R. – Da quello che abbiamo sondato, le richieste sono di tipo relazionale, soprattutto, che riguardano la gestione delle relazioni con i figli, l’educazione, la relazione di coppia. Perché una buona notizia che possiamo darci è che questo lockdown ha segnato profondamente la famiglia – che ha anche dovuto fare i conti con delle realtà a cui non era preparata, anche le case stesse non erano adatte e molti pensavano che la famiglia sarebbe saltata, che tante sarebbero andate dall’avvocato divorzista – e invece così non è stato. La famiglia è riuscita, nonostante il carico, a reggere bene all’impatto, ha saputo trovare energie nuove anche per scoprire, forse, che i ritmi a cui si era sottoposta prima erano esagerati, però inevitabilmente uno stress per le famiglie c’è. Poi ci sono tutti i bisogni delle povertà, perciò abbiamo coinvolto la Caritas, perché c’è tutto anche un discorso di presenza sul territorio di accoglienza e di accompagnamento. Restano poi quei casi particolari dove ci sono situazioni affettive pesanti e anche quello potrebbe essere uno spazio di ascolto per persone che tentano il suicidio o che vivono la depressione, per poter contenere eventualmente la domanda e poterla poi rinviare ad un cammino di accompagnamento, perché la disperazione non prenda il sopravvento.

Il servizio “Rete che ascolta” prenderà il via il 1° luglio, noi ne diamo notizia così come altri mezzi di comunicazione, ma come farete a far sapere più capillarmente di questa vostra iniziativa alle persone?

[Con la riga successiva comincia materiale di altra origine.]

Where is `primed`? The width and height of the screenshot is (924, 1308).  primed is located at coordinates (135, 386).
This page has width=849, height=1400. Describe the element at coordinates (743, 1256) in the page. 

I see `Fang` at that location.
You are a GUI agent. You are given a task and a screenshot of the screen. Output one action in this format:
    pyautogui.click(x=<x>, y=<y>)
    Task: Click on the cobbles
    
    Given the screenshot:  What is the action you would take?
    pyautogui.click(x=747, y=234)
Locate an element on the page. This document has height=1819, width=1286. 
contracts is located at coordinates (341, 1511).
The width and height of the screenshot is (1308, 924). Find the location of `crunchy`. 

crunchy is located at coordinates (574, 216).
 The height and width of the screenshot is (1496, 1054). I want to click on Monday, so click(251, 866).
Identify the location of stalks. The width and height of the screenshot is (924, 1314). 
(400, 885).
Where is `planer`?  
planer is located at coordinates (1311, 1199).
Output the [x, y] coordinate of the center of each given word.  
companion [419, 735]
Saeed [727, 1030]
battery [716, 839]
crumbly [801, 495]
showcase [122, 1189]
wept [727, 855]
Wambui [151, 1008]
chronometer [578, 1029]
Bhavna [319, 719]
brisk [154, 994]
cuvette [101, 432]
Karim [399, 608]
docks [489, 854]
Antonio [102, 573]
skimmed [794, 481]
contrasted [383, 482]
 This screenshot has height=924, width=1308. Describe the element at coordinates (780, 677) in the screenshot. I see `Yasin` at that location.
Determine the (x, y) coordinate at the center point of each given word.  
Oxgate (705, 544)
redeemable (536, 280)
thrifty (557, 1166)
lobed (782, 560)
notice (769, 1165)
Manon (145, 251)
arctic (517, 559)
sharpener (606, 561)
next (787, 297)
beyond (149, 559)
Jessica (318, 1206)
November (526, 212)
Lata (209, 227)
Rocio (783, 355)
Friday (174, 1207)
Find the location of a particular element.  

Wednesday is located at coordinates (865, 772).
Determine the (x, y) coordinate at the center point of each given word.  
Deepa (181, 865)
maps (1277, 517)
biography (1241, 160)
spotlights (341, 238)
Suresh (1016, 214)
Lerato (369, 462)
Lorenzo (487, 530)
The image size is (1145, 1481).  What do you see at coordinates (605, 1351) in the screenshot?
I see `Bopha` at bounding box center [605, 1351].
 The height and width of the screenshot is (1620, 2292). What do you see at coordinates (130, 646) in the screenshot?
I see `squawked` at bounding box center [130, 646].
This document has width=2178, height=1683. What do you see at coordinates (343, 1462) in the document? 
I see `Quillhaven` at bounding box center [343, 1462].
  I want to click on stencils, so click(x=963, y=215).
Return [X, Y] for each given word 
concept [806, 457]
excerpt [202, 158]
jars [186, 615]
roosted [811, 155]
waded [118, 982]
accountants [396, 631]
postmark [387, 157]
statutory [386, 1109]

R. – Aver costruito questa Rete fa sì che si attivino tutti i soggetti collegati, che metteranno in campo la loro capacità di comunicare e di promuovere sul territorio l’iniziativa. Così l’Ufficio nazionale per la pastorale della famiglia e la Caritas si impegneranno nelle diocesi piuttosto che nelle singole parrocchie, cioè questi quattro soggetti che si sono messi insieme per questo progetto utilizzeranno le loro reti ordinarie. C’è poi l’impegno della Conferenza episcopale italiana tramite il suo Ufficio per le comunicazioni sociali. Iniziamo così e poi vedremo via via anche come ritarare l’iniziativa a seconda delle domande che arriveranno. L’idea è quella di fare qualcosa che non sia da qui a settembre o da qui a dicembre, giusto per poterlo legare al Covid-19. Questo è stato un pretesto, ma vorremmo poter costruire una struttura che permanga nel tempo e che magari si arricchisca di altri soggetti per poter creare un punto d’ascolto, un primo accesso legato appunto ai bisogni delle persone.